Semakin banyak saham yang terdaftar di Bursa Efek Indonesia, menyediakan ragam pilihan yang semakin menarik bagi investor dan trader. Namun, di saat yang sama, banyak juga saham yang terancam dikeluarkan dari Bursa Efek Indonesia. Saham terancam delisting bukan hanya satu atau dua, melainkan sedikitnya ada selusin.

Mengapa begitu banyak isi daftar saham terancam delisting? Alasannya berkaitan dengan sejumlah ketentuan BEI.
Pertama, peraturan BEI menyatakan bahwa bursa dapat menghapus saham perusahaan tercatat apabila terjadi kondisi, atau peristiwa, yang secara signifikan berpengaruh negatif terhadap kelangsungan usaha perusahaan tercatat, baik secara finansial atau secara hukum, atau terhadap kelangsungan status perusahaan tercatat sebagai perusahaan terbuka, dan perusahaan tercatat tidak dapat menunjukkan indikasi pemulihan yang memadai.
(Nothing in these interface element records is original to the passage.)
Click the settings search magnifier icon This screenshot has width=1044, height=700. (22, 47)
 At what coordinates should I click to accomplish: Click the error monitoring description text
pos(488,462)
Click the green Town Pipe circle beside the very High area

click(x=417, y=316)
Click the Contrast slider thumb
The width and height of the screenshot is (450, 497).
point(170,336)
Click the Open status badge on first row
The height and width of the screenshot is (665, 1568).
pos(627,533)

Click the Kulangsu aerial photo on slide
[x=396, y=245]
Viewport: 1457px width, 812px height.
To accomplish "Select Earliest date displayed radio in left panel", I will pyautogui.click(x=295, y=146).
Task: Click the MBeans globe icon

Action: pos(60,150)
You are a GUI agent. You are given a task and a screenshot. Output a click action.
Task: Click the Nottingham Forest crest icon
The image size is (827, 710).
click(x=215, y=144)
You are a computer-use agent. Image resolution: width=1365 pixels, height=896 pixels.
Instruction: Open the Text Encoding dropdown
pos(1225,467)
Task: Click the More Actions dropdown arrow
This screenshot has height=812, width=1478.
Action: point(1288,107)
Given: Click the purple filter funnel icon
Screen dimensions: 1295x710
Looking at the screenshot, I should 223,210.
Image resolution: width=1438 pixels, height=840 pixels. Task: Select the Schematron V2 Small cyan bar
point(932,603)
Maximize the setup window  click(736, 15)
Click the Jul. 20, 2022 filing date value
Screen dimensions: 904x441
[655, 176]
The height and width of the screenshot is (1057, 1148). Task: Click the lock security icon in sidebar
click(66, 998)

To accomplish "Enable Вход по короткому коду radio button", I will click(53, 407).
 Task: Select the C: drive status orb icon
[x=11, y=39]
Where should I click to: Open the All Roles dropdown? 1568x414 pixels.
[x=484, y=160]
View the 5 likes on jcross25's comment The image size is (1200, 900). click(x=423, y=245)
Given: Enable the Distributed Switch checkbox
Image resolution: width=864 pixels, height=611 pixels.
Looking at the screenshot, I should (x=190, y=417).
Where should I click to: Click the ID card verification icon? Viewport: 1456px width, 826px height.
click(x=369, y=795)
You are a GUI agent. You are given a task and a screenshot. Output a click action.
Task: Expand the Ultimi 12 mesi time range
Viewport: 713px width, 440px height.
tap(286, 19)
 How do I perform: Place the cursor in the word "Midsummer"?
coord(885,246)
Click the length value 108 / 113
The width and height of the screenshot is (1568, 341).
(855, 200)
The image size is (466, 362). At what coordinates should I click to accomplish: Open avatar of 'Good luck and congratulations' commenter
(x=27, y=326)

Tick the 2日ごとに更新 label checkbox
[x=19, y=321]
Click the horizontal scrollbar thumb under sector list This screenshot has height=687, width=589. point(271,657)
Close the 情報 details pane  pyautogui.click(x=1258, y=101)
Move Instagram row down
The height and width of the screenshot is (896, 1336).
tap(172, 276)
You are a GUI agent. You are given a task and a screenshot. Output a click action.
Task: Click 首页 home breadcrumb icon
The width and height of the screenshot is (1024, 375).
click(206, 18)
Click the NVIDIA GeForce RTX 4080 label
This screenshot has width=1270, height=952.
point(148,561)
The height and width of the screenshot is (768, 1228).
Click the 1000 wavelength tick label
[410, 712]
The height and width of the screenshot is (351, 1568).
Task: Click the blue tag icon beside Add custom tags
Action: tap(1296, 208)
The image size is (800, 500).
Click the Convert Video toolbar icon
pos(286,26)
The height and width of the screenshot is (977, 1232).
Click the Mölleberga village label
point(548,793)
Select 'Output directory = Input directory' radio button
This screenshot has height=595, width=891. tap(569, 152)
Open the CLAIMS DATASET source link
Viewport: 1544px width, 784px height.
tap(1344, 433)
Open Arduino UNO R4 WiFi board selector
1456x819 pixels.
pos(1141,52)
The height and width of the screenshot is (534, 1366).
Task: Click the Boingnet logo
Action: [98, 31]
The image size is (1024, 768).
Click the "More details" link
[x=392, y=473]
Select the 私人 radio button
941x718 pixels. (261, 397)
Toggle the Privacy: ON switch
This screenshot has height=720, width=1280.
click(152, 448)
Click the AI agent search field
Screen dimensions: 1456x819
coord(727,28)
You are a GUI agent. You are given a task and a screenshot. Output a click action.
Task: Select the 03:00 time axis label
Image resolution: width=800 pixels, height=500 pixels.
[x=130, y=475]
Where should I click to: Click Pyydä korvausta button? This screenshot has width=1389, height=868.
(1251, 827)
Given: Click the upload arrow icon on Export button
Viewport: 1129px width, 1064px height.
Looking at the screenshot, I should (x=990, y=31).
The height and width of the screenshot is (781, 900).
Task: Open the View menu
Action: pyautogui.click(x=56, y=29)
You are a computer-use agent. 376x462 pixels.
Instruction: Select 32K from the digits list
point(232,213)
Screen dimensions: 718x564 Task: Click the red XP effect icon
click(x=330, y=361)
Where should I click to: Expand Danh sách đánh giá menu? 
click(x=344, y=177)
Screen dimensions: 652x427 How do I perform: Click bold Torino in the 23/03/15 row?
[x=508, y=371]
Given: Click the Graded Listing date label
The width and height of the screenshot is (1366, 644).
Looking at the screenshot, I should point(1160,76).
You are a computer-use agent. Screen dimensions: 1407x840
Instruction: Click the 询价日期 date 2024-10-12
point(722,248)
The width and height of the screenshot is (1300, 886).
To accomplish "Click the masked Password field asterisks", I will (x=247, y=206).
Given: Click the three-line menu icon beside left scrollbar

Kedua, bursa juga dapat mendepak saham-saham yang telah mengalami suspensi di pasar reguler dan pasar tunai selama 24 bulan. Selama masa suspensi, saham hanya dapat diperdagangkan pada pasar negosiasi.
Ketiga, bursa mewajibkan semua emiten agar memenuhi ketentuan free float. Ketentuan free float yakni jumlah saham yang dimiliki oleh pemegang saham bukan pengendali dan bukan pemegang saham utama (jumlah saham beredar) minimal sebanyak 50 juta lembar atau 7,5 persen dari jumlah saham dalam modal disetor.
Emiten penerbit saham-saham yang melanggar ketentuan-ketentuan di atas akan mendapatkan teguran dan peringatan dari otoritas BEI. Apabila teguran tak digubris atau situasi memburuk, BEI akan menghapusnya dari pencatatan (delisting).
Berdasarkan ketentuan-ketentuan tersebut, berikut ini daftar saham terancam delisting per Januari 2022:
- PT Bakrie Telecom Tbk (BTEL) – Suspensi saham sudah mencapai 24 bulan pada tanggal 27 Mei 2021.
- PT Sugih Energy Tbk (SUGI) – Saham ini tersangkut kasus Asabri dan suspensinya sudah mencapai 24 bulan pada tanggal 1 Juli 2021.
- PT. Trikomsel Oke Tbk (TRIO) – Suspensi saham sudah mencapai 24 bulan pada tanggal 17 Juli 2021.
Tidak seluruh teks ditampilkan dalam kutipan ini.